Andante schrieb:Bevor irgendeine juristische Bewertung erfolgen kann, muss erst einmal klar sein, was sich abgespielt hat, das heißt welcher Tatverdächtige konkret wann was gemacht und sich was dabei gedacht hat.
Juristische Bewertungen sind also wie immer erst möglich, wenn man den äußeren Geschehensablauf kennt und weiß, welche Vorstellungen der jeweilige TV dazu hatte.
Dein Wort in aller Forenkommentatoren Ohr
:)Wie ich gestern schon versucht habe darzustellen ist dieser Fall keineswegs so einfach und klar, wie es die Presse gerne hätte. Das nimmt auch der Schwere der Schuld nichts. Ich persönlich habe z.B. Zweifel, ob die Staatsanwaltschaft wirklich einen Totschlag beweisen kann, also den Vorsatz der Tötung. Das bedeutet aber eben nicht, wie ich gestern schon sagte, dass man dem Haupttäter damit eine geringere Schuld einräumen muss. Dass Gericht kann ohne Probleme die Schuld im Rahmen unserer Gesetze adäquat bestrafen, wenn es "nur" eine Körperverletzung mit Todesfolge feststellt. Es kann in diesem Fall durchaus die gleiche Strafe verhängen, die es auch bei einem Schuldspruch für einen Totschlag verhängt hätte. Der Gesetzgeber räumt ihm hier viel Flexibilität ein.

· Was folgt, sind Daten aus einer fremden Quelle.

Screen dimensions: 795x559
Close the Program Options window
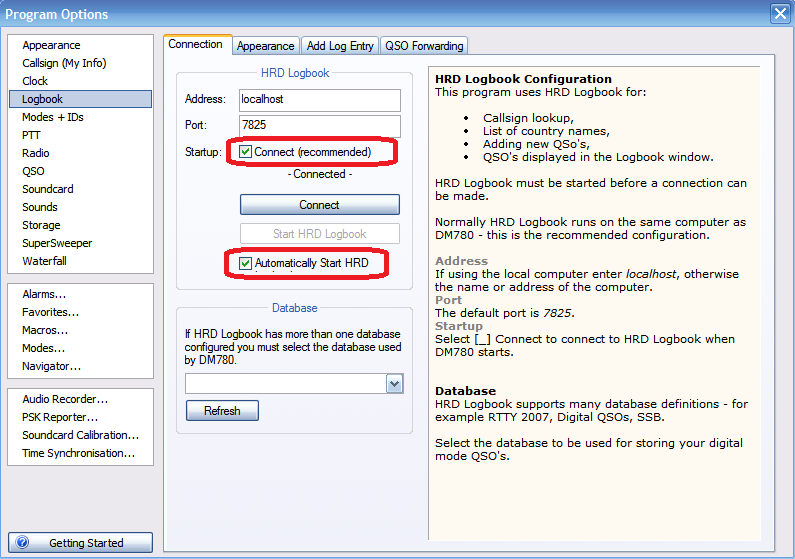pos(779,13)
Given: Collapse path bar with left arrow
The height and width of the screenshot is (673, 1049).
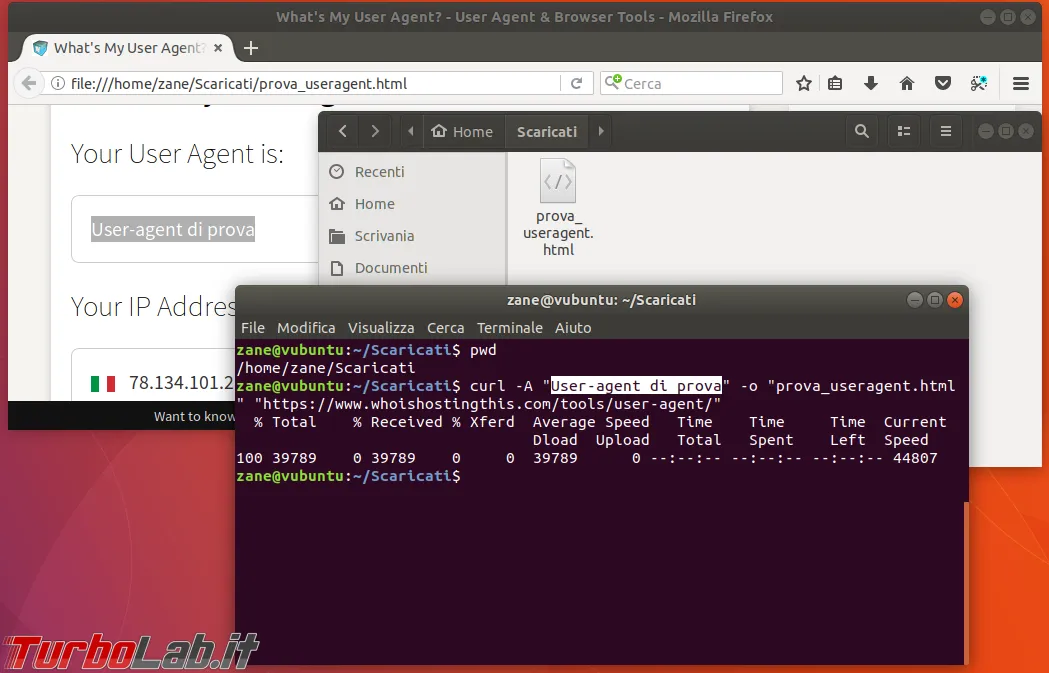Looking at the screenshot, I should click(x=411, y=131).
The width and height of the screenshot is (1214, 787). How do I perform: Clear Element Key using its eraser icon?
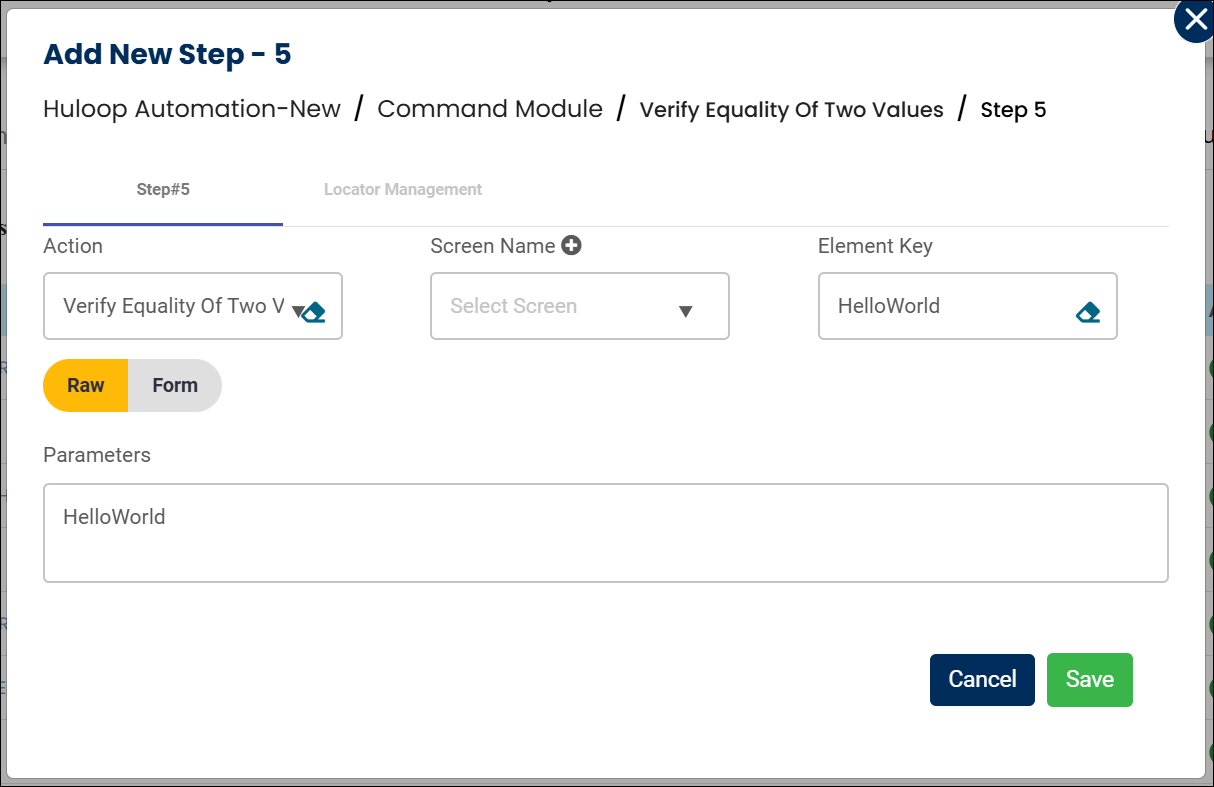coord(1088,312)
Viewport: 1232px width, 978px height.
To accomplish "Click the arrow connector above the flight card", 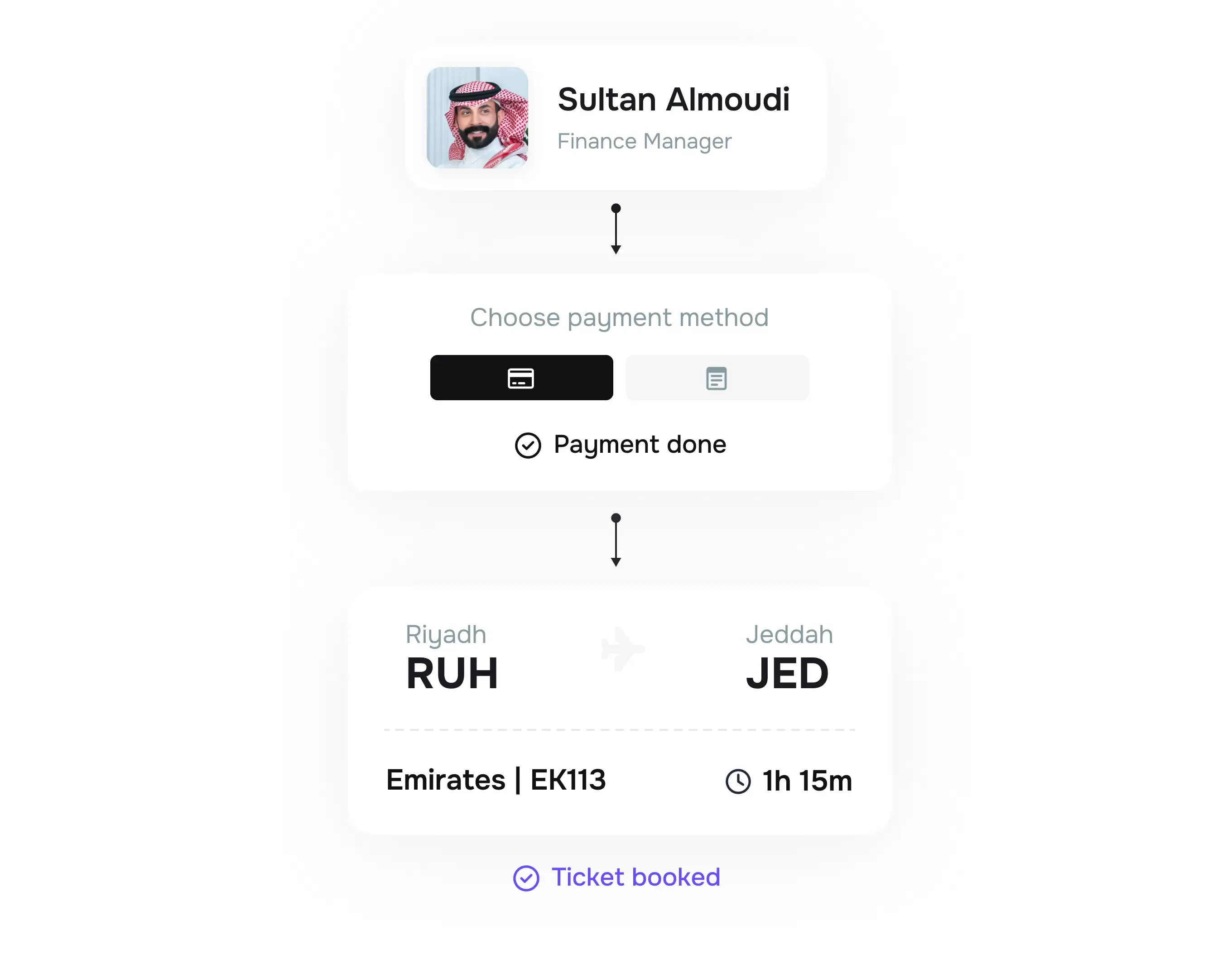I will [x=616, y=539].
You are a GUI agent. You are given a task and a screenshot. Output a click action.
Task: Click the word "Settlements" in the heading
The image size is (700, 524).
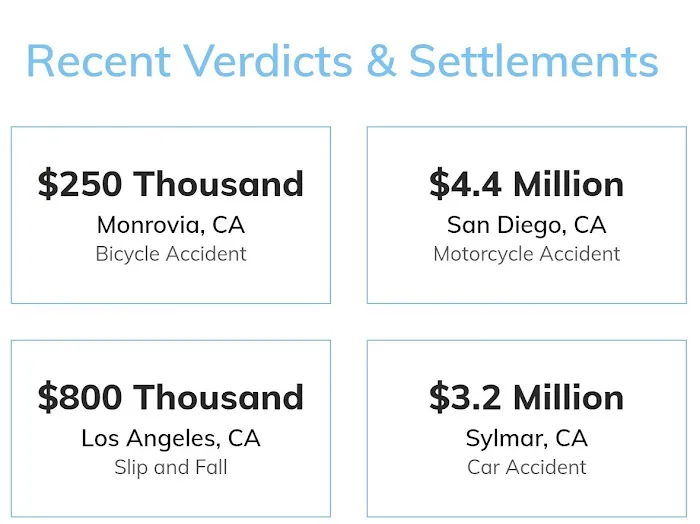coord(534,61)
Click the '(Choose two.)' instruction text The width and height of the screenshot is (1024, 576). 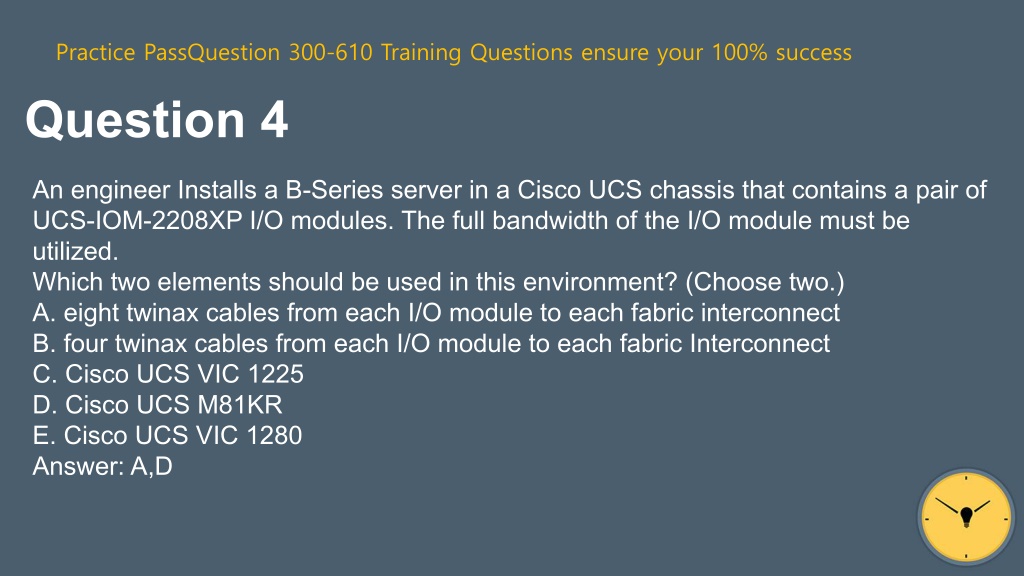click(765, 282)
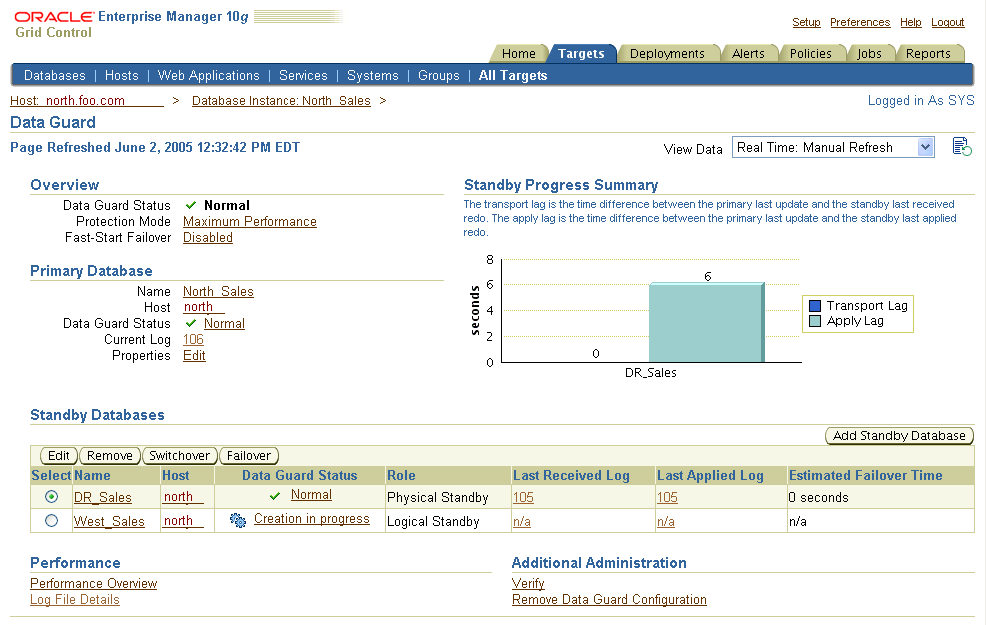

Genauso skeptisch bin ich, ob sich der Vorwurf der "Beihilfe zum Totschlag" aufrecht erhalten lässt, denn hier muss es sogar zwei Vorsatzarten feststellen. Aber auch hier gilt wieder: das Strafrecht gibt dem Gericht genug Flexibilität, die eventuelle Schuld der Gehilfen individuell festzustellen.
Einzig in der Frage der U-Haft macht es einen Unterschied.
Und die Frage der Beihilfe zum Totschlag bezieht sich eben nur auf die Tat an Opfer Nr. 1, dem Feuerwehrmann. Selbst wenn hier keine Beihilfehandlung festgestellt werden kann, müssen sich die Beschuldigten auch noch dem Vorwurf der gefährlichen KV an Opfer Nr. 2 stellen. Noch braucht also niemand sich aufregen, dass eventuell jemand "ungestraft davonkommen" kann.
Und sollte sich herausstellen, dass dem einen oder anderen Beschuldigten gar kein schuldhaftes Verhalten nachgewiesen werden kann, sollten wir doch froh sein, dass diese Person dann freigesprochen wird, bzw. das Verfahren dann eingestellt wird. Oder?